Contentieux des étrangers : deux poids, deux mesures

par | 23 avril 2014 | Politique

Depuis trente ans, ce ne sont plus les parlementaires qui font les lois sur l’immigration, ce sont les juges qui imposent leur jurisprudence en interprétant les textes internationaux. Or les hommes qui ont imposé cette évolution – les Belorgey, les Genevois, les Tuot – ne sont pas neutres, ce sont des militants immigrationnistes. C’est cette même dictature militante qui a obtenu qu’un magistrat administratif de Lyon, François Lagarde, se voie dessaisi de tout dossier sur le contentieux des étrangers.

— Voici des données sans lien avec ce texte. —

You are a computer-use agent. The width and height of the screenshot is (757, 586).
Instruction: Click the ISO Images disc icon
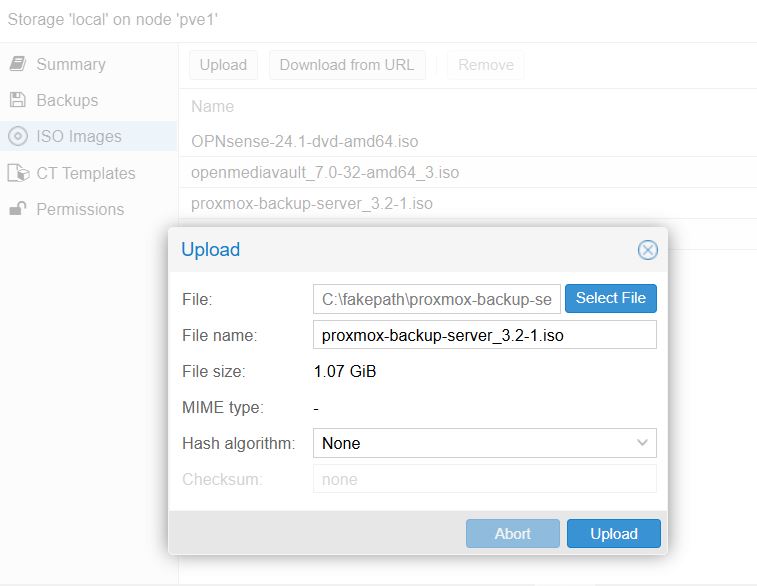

Son crime ? Avoir reçu comme élu UMP à Orléans une délégation à la lutte contre l’immigration clandestine : une responsabilité légale considérée comme une faute. En clair, un magistrat qui veut simplement appliquer la loi là où il est élu ne peut la dire là où il juge. En revanche, un militant qui combat les lois limitant l’immigration se voit chargé, lui, de les interpréter ! Ainsi fonctionnent le Conseil d’État et les tribunaux administratifs. C’est deux poids, deux mesures : les immigrationnistes peuvent juger, les légalistes sont interdits de jugement. En 1789, les Français ont abattu les parlements d’Ancien Régime pour moins que cela.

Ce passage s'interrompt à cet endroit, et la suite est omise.